Voce affaticata ma decisa, parole dense di vita. Si è fatta più dura la vita di Claudio Chieffo, uno dei cantautori più amati e conosciuti dalla gente, che da qualche mese deve fare i conti con un male contro il quale sta lottando con tutte le forze, sue e dei suoi cari. È una vita dura, ma colma di presenze amiche, di tanti che scrivono, pregano per la sua salute e gli stanno vicino in questo momento difficile. E quando lo senti parlare, hai la sensazione fisicamente percepibile che quel Mistero che da anni canta, lui lo veda e lo senta, lo chiami per nome: Gesù.
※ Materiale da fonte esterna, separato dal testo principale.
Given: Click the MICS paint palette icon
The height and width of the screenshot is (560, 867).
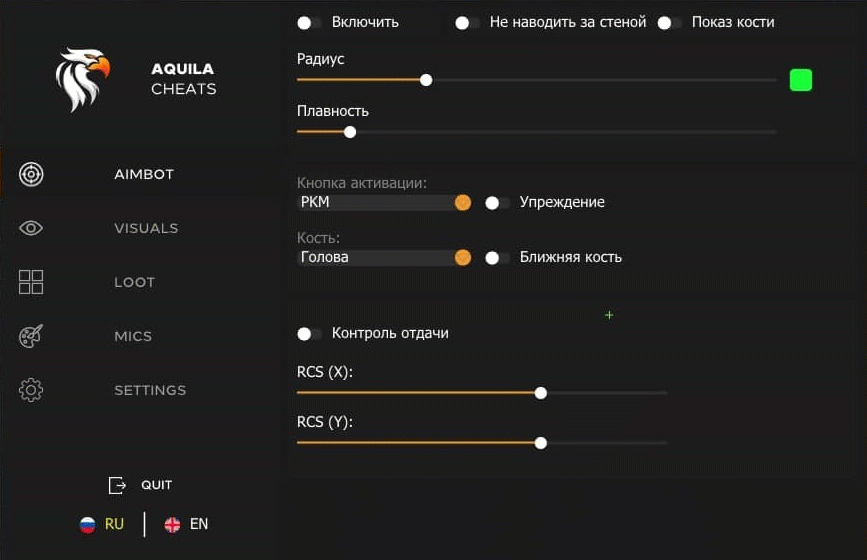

Spesso, durante la lunga e intensa conversazione che ci ha concesso nella sua casa di Forlì, il suo sguardo si fissa su un poster che si è fatto appendere davanti al letto: è il «manifesto di Natale» stampato come ogni anno da Comunione e liberazione, che riproduce un particolare della Natività di Gesù dipinta da Giotto nella Cappella degli Scrovegni di Padova. Riporta una frase di Benedetto XVI: «Dio non ci lascia brancolare nel buio; si è mostrato come uomo. Egli è tanto grande da potersi permettere di diventare piccolissimo. Dio ha assunto un volto umano. Solo questo Dio ci salva dalla paura del mondo e dall'ansia di fronte al vuoto della propria esistenza». Parole che Chieffo sente particolarmente «sue» in questo momento, anche per la singolare coincidenza con una canzone composta nel '95, (In questa notte splendida ), che descrive bene il senso del Natale: «Un bimbo piccolissimo le porte ci aprirà/ del cielo dell'Altissimo nella Sua Verità».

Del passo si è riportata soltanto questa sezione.